Retype the data that follows, keeping every character the same.

TASK INPUTS section start

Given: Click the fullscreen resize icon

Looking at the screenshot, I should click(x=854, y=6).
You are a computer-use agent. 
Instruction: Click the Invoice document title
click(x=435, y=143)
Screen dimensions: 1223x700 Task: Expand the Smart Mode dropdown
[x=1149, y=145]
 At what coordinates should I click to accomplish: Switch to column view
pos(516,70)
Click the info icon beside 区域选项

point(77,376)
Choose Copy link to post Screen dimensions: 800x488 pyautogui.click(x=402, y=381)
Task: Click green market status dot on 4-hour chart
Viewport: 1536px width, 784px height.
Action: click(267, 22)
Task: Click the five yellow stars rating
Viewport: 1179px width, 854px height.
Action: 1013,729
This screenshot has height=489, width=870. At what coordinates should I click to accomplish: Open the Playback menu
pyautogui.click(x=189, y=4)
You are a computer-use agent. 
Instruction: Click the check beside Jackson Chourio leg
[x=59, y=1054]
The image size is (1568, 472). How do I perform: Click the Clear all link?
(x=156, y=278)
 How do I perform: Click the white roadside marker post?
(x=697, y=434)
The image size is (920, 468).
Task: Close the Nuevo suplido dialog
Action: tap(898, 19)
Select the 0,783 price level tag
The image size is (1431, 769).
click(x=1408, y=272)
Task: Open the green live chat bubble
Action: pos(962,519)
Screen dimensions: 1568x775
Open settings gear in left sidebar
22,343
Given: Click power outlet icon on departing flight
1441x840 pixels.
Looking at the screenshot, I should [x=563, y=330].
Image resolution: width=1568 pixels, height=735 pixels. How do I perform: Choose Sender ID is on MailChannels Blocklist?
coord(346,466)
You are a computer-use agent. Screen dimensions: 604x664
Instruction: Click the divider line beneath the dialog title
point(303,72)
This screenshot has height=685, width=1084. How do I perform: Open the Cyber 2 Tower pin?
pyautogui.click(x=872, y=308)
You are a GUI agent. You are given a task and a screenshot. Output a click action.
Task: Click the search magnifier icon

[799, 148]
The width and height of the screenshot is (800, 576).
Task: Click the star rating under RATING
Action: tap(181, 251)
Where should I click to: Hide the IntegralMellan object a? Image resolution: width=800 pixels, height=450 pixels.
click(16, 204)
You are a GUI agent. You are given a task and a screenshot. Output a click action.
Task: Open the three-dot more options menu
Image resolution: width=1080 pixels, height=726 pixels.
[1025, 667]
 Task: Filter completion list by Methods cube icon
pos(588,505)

TASK INPUTS section end

> **OUTPUT FOR THIS TASK**:
Given: Click the fullscreen resize icon

Looking at the screenshot, I should click(x=854, y=6).
You are a computer-use agent. 
Instruction: Click the Invoice document title
click(x=435, y=143)
Screen dimensions: 1223x700 Task: Expand the Smart Mode dropdown
[x=1149, y=145]
 At what coordinates should I click to accomplish: Switch to column view
pos(516,70)
Click the info icon beside 区域选项

point(77,376)
Choose Copy link to post Screen dimensions: 800x488 pyautogui.click(x=402, y=381)
Task: Click green market status dot on 4-hour chart
Viewport: 1536px width, 784px height.
Action: click(267, 22)
Task: Click the five yellow stars rating
Viewport: 1179px width, 854px height.
Action: 1013,729
This screenshot has height=489, width=870. At what coordinates should I click to accomplish: Open the Playback menu
pyautogui.click(x=189, y=4)
You are a computer-use agent. 
Instruction: Click the check beside Jackson Chourio leg
[x=59, y=1054]
The image size is (1568, 472). How do I perform: Click the Clear all link?
(x=156, y=278)
 How do I perform: Click the white roadside marker post?
(x=697, y=434)
The image size is (920, 468).
Task: Close the Nuevo suplido dialog
Action: tap(898, 19)
Select the 0,783 price level tag
The image size is (1431, 769).
click(x=1408, y=272)
Task: Open the green live chat bubble
Action: pos(962,519)
Screen dimensions: 1568x775
Open settings gear in left sidebar
22,343
Given: Click power outlet icon on departing flight
1441x840 pixels.
Looking at the screenshot, I should [x=563, y=330].
Image resolution: width=1568 pixels, height=735 pixels. How do I perform: Choose Sender ID is on MailChannels Blocklist?
coord(346,466)
You are a computer-use agent. Screen dimensions: 604x664
Instruction: Click the divider line beneath the dialog title
point(303,72)
This screenshot has height=685, width=1084. How do I perform: Open the Cyber 2 Tower pin?
pyautogui.click(x=872, y=308)
You are a GUI agent. You are given a task and a screenshot. Output a click action.
Task: Click the search magnifier icon

[799, 148]
The width and height of the screenshot is (800, 576).
Task: Click the star rating under RATING
Action: tap(181, 251)
Where should I click to: Hide the IntegralMellan object a? Image resolution: width=800 pixels, height=450 pixels.
click(16, 204)
You are a GUI agent. You are given a task and a screenshot. Output a click action.
Task: Open the three-dot more options menu
Image resolution: width=1080 pixels, height=726 pixels.
[1025, 667]
 Task: Filter completion list by Methods cube icon
pos(588,505)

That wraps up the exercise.